**** Given data

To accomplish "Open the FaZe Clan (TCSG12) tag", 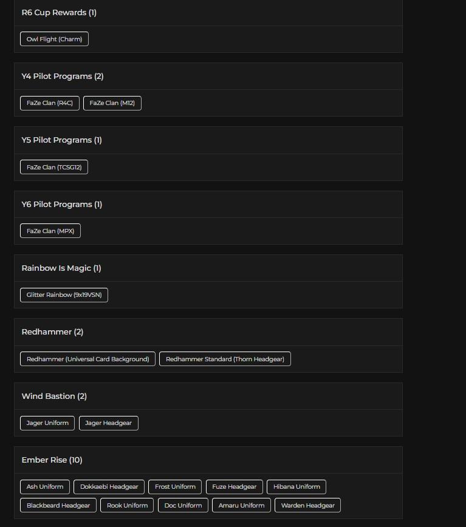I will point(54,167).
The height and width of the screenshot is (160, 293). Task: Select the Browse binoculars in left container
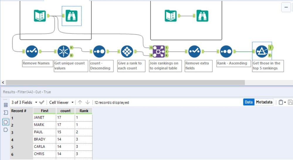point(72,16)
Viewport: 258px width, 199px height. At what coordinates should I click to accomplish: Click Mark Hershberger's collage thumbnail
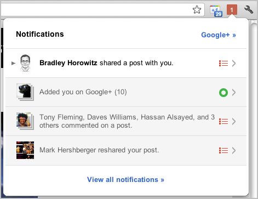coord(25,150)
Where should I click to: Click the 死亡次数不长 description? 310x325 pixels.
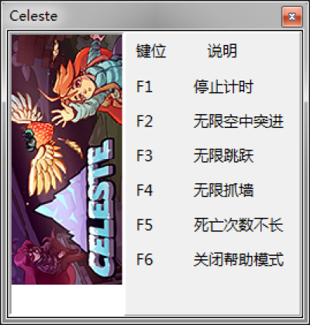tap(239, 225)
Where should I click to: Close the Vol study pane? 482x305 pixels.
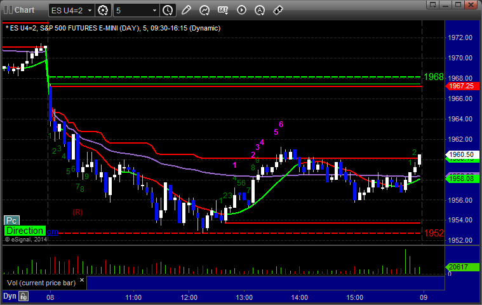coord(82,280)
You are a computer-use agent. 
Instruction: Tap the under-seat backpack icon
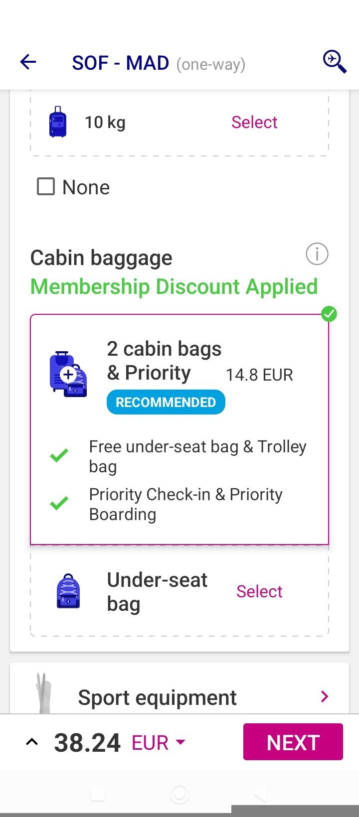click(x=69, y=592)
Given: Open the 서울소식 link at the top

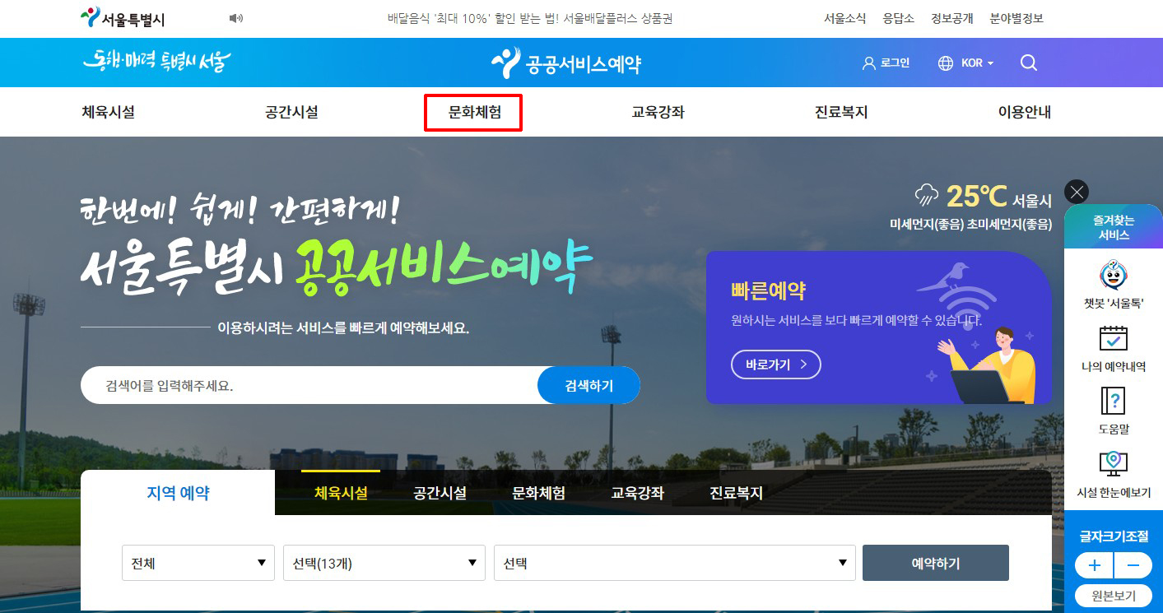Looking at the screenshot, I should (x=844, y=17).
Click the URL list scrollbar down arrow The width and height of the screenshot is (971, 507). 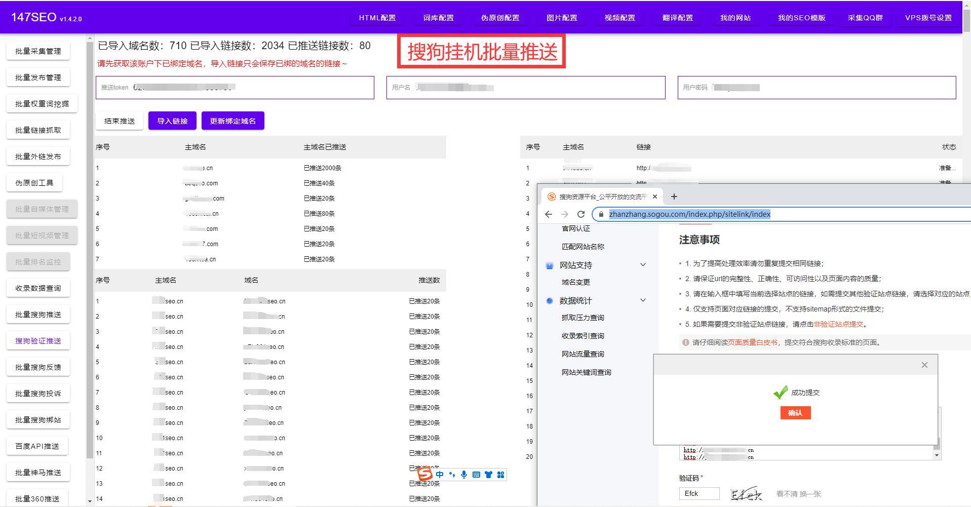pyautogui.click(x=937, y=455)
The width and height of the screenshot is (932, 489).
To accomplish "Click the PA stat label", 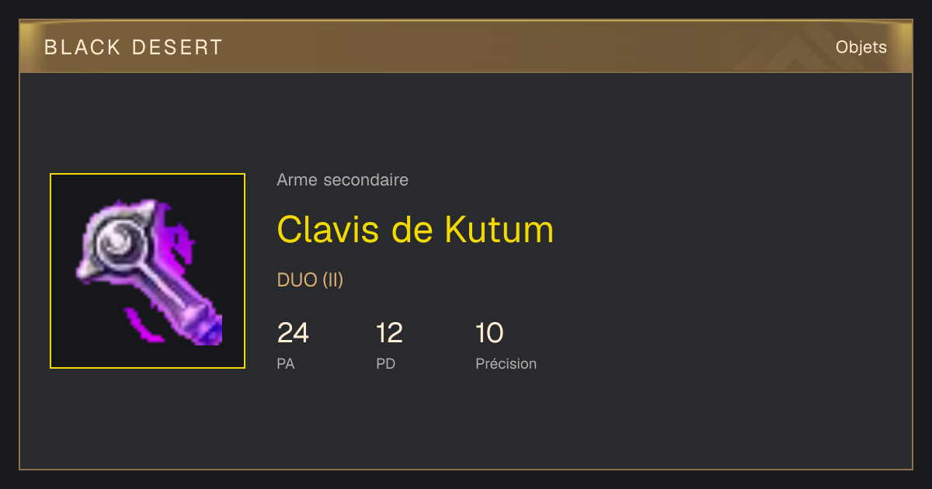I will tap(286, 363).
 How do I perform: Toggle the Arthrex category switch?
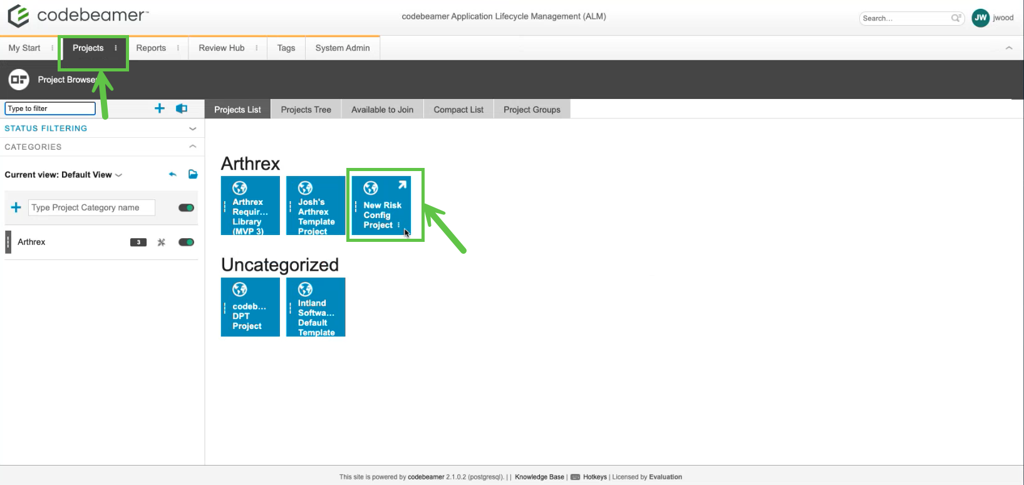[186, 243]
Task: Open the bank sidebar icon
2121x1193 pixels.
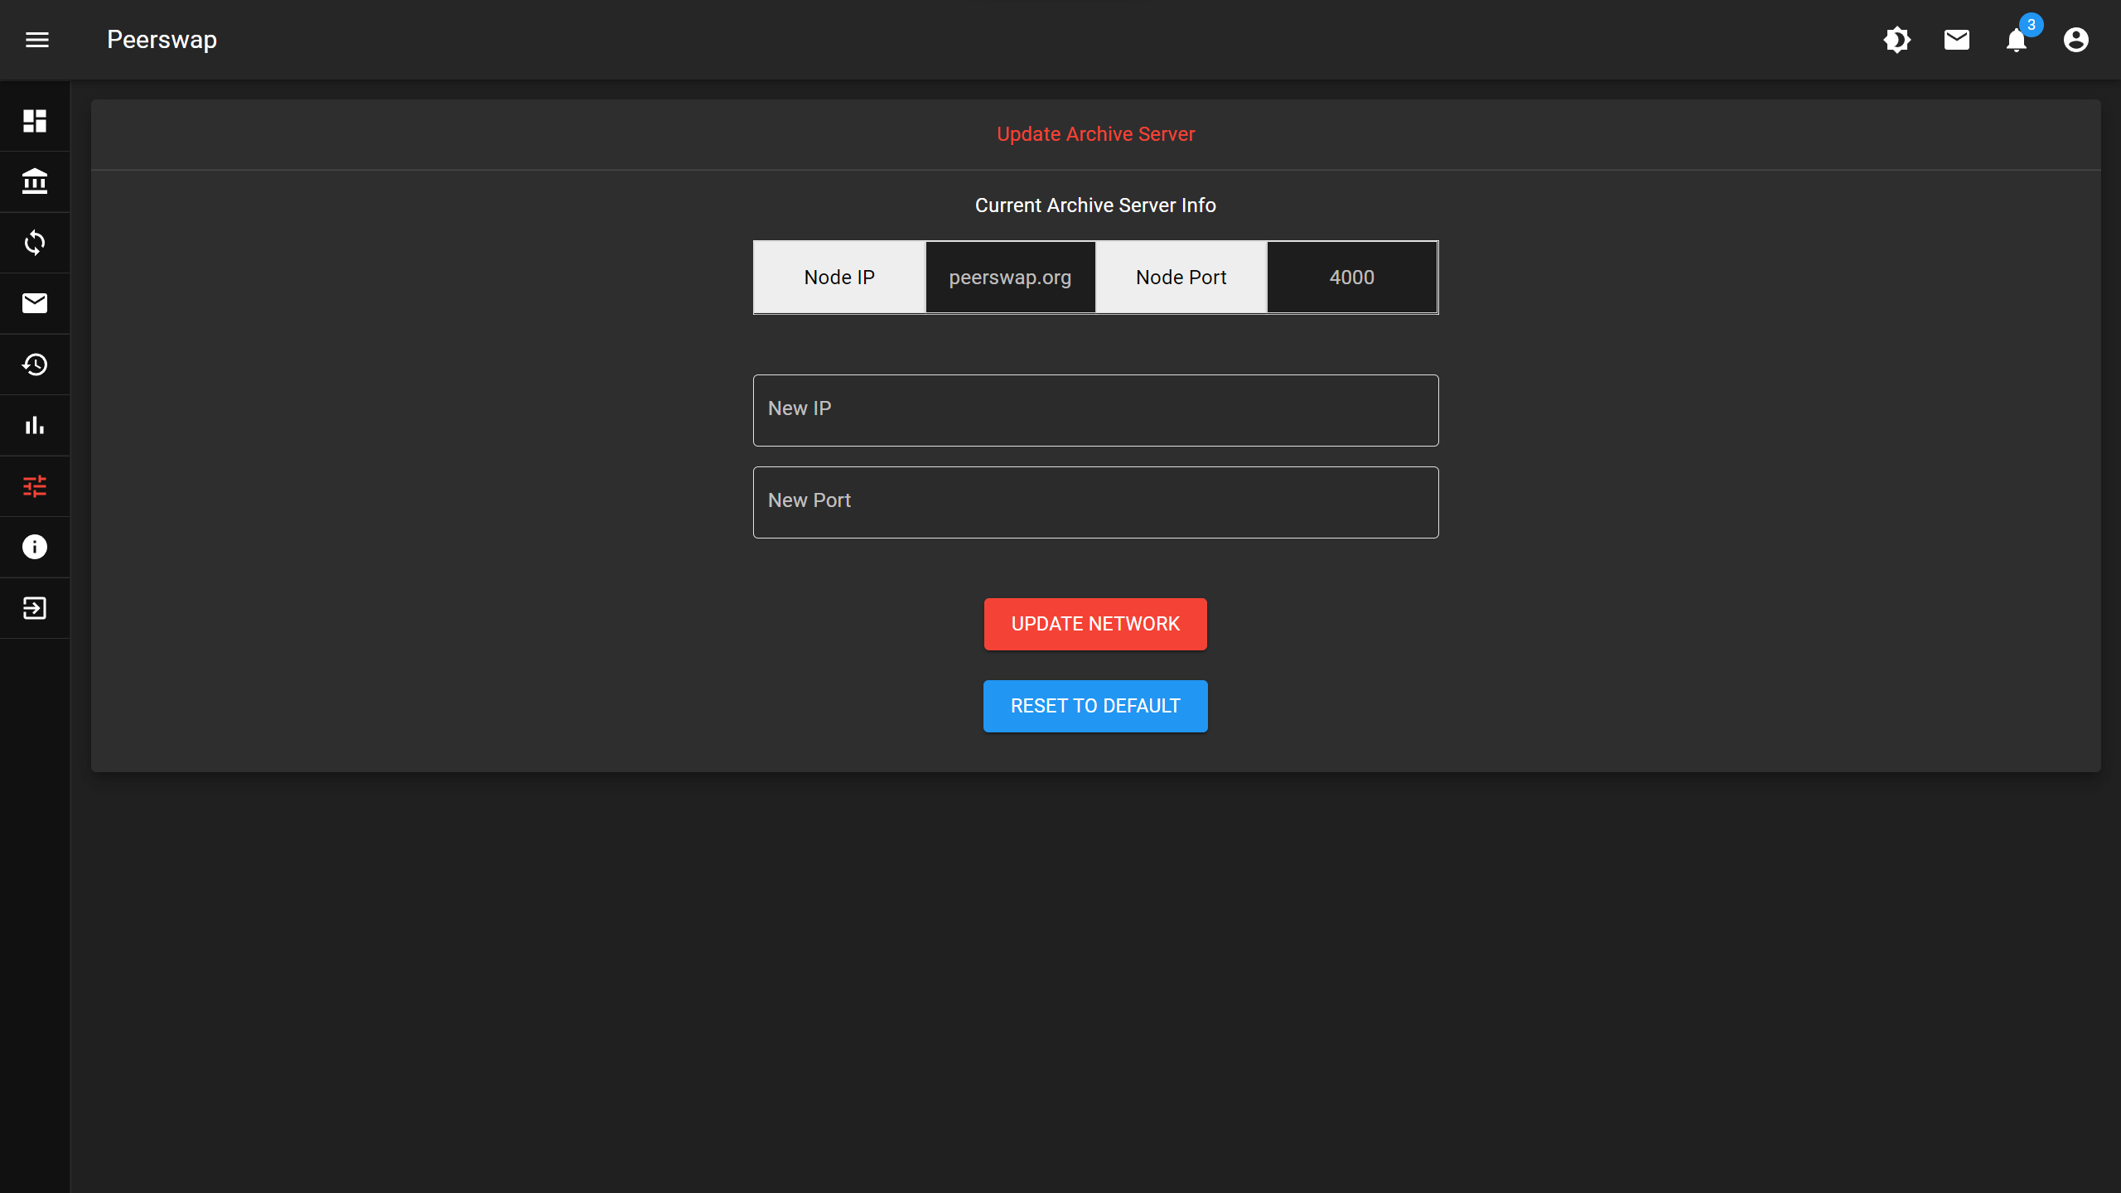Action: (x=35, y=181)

********

:: What is being asked ::
Please turn the lines above, from the line with "Where should I click to: Click" up to and including the line with "Looking at the", into a numbered list, skipping any blank lines. Leave the pictures out of your answer.

:: Answer in full ::
1. Where should I click to: Click the 死亡次数不长 description? 310x325 pixels.
2. tap(239, 225)
3. Where should I click to: Close the Vol study pane? 482x305 pixels.
4. coord(82,280)
5. You are a computer-use agent. 
6. Instruction: Tap the under-seat backpack icon
7. click(x=69, y=592)
8. Given: Open the 서울소식 link at the top
9. Looking at the screenshot, I should (x=844, y=17).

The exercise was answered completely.